Every entry here needs to be repeated exactly.

**Study material:**
=== Begin Enclosure ===

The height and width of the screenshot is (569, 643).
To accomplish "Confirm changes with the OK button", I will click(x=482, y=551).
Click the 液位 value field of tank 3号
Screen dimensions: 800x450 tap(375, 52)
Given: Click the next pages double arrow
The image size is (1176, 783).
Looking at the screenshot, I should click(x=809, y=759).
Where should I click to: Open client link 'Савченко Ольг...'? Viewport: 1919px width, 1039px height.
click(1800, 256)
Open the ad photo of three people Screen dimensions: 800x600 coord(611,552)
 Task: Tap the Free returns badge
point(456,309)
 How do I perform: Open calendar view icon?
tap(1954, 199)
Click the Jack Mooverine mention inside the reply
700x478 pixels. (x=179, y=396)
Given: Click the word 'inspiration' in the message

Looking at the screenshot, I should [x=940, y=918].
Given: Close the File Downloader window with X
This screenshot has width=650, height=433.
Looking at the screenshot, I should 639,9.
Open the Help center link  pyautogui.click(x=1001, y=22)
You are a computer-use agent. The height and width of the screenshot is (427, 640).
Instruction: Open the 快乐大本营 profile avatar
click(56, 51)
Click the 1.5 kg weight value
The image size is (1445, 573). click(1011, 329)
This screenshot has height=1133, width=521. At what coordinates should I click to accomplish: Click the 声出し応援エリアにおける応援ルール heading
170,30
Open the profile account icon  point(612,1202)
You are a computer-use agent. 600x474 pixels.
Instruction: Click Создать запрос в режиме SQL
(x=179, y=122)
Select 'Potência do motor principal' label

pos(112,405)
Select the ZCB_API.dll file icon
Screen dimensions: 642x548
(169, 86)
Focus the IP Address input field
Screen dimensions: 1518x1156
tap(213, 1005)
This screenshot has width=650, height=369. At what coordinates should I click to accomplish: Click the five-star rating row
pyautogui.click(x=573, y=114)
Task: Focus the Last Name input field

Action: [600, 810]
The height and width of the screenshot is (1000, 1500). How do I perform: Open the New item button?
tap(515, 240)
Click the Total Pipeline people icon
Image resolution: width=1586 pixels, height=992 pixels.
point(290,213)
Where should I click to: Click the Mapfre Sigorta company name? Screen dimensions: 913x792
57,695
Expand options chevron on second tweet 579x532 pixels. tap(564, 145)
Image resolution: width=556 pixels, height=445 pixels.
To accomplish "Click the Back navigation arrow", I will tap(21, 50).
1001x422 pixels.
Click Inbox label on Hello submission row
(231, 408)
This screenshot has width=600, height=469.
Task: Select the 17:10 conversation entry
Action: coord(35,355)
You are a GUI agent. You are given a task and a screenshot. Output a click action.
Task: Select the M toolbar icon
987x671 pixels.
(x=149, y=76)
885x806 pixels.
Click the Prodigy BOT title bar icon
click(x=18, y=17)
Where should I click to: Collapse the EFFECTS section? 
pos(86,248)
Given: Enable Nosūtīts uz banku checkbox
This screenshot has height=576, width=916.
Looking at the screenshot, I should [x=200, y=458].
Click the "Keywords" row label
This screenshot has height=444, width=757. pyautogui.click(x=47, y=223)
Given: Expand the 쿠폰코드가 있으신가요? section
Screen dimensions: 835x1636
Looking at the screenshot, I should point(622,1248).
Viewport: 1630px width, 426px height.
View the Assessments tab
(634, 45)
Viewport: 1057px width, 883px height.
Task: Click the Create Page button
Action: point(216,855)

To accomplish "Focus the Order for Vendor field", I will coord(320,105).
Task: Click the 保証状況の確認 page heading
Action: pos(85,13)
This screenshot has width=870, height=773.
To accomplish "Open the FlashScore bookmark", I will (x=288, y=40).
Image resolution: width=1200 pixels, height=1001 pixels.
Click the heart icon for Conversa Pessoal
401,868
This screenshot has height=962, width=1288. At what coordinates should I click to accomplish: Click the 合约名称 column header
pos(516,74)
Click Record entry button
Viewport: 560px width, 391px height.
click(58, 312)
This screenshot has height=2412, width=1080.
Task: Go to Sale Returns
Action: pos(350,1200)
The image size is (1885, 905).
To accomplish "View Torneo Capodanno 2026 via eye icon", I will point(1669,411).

=== End Enclosure ===

**Exercise response:**
The height and width of the screenshot is (569, 643).
To accomplish "Confirm changes with the OK button", I will click(x=482, y=551).
Click the 液位 value field of tank 3号
Screen dimensions: 800x450 tap(375, 52)
Given: Click the next pages double arrow
The image size is (1176, 783).
Looking at the screenshot, I should click(x=809, y=759).
Where should I click to: Open client link 'Савченко Ольг...'? Viewport: 1919px width, 1039px height.
click(1800, 256)
Open the ad photo of three people Screen dimensions: 800x600 coord(611,552)
 Task: Tap the Free returns badge
point(456,309)
 How do I perform: Open calendar view icon?
tap(1954, 199)
Click the Jack Mooverine mention inside the reply
700x478 pixels. (x=179, y=396)
Given: Click the word 'inspiration' in the message

Looking at the screenshot, I should [x=940, y=918].
Given: Close the File Downloader window with X
This screenshot has width=650, height=433.
Looking at the screenshot, I should 639,9.
Open the Help center link  pyautogui.click(x=1001, y=22)
You are a computer-use agent. The height and width of the screenshot is (427, 640).
Instruction: Open the 快乐大本营 profile avatar
click(56, 51)
Click the 1.5 kg weight value
The image size is (1445, 573). click(1011, 329)
This screenshot has height=1133, width=521. At what coordinates should I click to accomplish: Click the 声出し応援エリアにおける応援ルール heading
170,30
Open the profile account icon  point(612,1202)
You are a computer-use agent. 600x474 pixels.
Instruction: Click Создать запрос в режиме SQL
(x=179, y=122)
Select 'Potência do motor principal' label

pos(112,405)
Select the ZCB_API.dll file icon
Screen dimensions: 642x548
(169, 86)
Focus the IP Address input field
Screen dimensions: 1518x1156
tap(213, 1005)
This screenshot has width=650, height=369. At what coordinates should I click to accomplish: Click the five-star rating row
pyautogui.click(x=573, y=114)
Task: Focus the Last Name input field

Action: [600, 810]
The height and width of the screenshot is (1000, 1500). How do I perform: Open the New item button?
tap(515, 240)
Click the Total Pipeline people icon
Image resolution: width=1586 pixels, height=992 pixels.
point(290,213)
Where should I click to: Click the Mapfre Sigorta company name? Screen dimensions: 913x792
57,695
Expand options chevron on second tweet 579x532 pixels. tap(564, 145)
Image resolution: width=556 pixels, height=445 pixels.
To accomplish "Click the Back navigation arrow", I will tap(21, 50).
1001x422 pixels.
Click Inbox label on Hello submission row
(231, 408)
This screenshot has width=600, height=469.
Task: Select the 17:10 conversation entry
Action: coord(35,355)
You are a GUI agent. You are given a task and a screenshot. Output a click action.
Task: Select the M toolbar icon
987x671 pixels.
(x=149, y=76)
885x806 pixels.
Click the Prodigy BOT title bar icon
click(x=18, y=17)
Where should I click to: Collapse the EFFECTS section? 
pos(86,248)
Given: Enable Nosūtīts uz banku checkbox
This screenshot has height=576, width=916.
Looking at the screenshot, I should [x=200, y=458].
Click the "Keywords" row label
This screenshot has height=444, width=757. pyautogui.click(x=47, y=223)
Given: Expand the 쿠폰코드가 있으신가요? section
Screen dimensions: 835x1636
Looking at the screenshot, I should point(622,1248).
Viewport: 1630px width, 426px height.
View the Assessments tab
(634, 45)
Viewport: 1057px width, 883px height.
Task: Click the Create Page button
Action: point(216,855)

To accomplish "Focus the Order for Vendor field", I will coord(320,105).
Task: Click the 保証状況の確認 page heading
Action: pos(85,13)
This screenshot has width=870, height=773.
To accomplish "Open the FlashScore bookmark", I will (x=288, y=40).
Image resolution: width=1200 pixels, height=1001 pixels.
Click the heart icon for Conversa Pessoal
401,868
This screenshot has height=962, width=1288. At what coordinates should I click to accomplish: Click the 合约名称 column header
pos(516,74)
Click Record entry button
Viewport: 560px width, 391px height.
click(58, 312)
This screenshot has height=2412, width=1080.
Task: Go to Sale Returns
Action: pos(350,1200)
The image size is (1885, 905).
To accomplish "View Torneo Capodanno 2026 via eye icon", I will point(1669,411).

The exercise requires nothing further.